In a very funny moment in Imtiaz Ali’s Highway, Veera (Alia Bhatt) attempts an apology. She feels bad about snapping at Mahabir (Randeep Hooda), the man who’s abducted her and is now giving her a two-cent tour of the real India. She says she’s not usually like this, and that she’s tameezdaar, polite – and he barks at her. “Hum kya tameez dikhaane aaye hain?” But once we stop laughing, we realise that a fairly unusual thing has occurred. She hasn’t burst into petulant tears, the way rich brats do in the movies. Much later, we see why. We see that she comes from an impossibly upper-class (and yes, tameezdaar) family where her mother refers to her as “aap” and gently changes the subject whenever she begins to talk about something that’s not… proper. We see that it’s actually a relief, for her, to be around someone who’s normal, human, who raises his voice when angry. Veera’s claustrophobia at home is literalised as a medical condition; closed spaces make her sick. (Her NRI fiancé, on the other hand, is happy to remain in his car-cocoon even when he sees her in danger, as she steps out and falls in Mahabir’s path.) And this is why, after a point, Veera doesn’t try to escape. When they reach a settlement, she covers her face and lowers herself in her seat. When stopped by cops at a checkpoint, she hides. And later, when Mahabir literally hands her over to the police, she flees, as if she were the criminal.
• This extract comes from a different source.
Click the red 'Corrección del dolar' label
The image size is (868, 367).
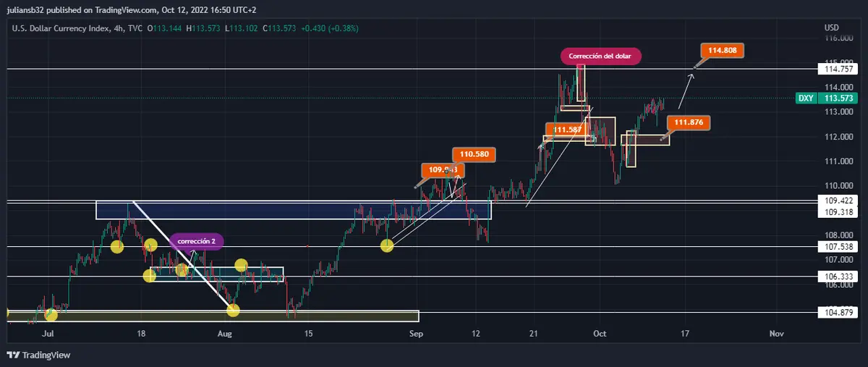tap(601, 56)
In a way, she’s like Heer in Ali’s Rockstar, a rich girl who finds herself when she begins to hang around a guy from a lower social class. (There too, we saw someone stifled by all that tameez around her, preferring, instead, to watch soft-porn movies in a dingy – and potentially dangerous – cinema hall.) Highway is like a female-centric version of that earlier film, a be-careful-what-you-wish-for drama. Like the protagonist of that film who wanted pain, Veera wants freedom and open spaces. She wants a house in the mountains, where she’ll cook and where her husband will graze sheep. And when Mahabir kidnaps her, she gets her wish. We see them progress from hemmed-in roads in the city to the open mountains, and we see Veera progress from the back of the truck (where she’s tossed in, first; it’s a most interesting truck, with its inscriptions and its indicative painting of a lion pouncing on a deer) to the front and, finally, to the top of a bus. She’s free. She’s been “cured” of her claustrophobia by this lower-class man, just as Heer, for a while, was “cured” of her mystery ailment by the presence of her lower-class man.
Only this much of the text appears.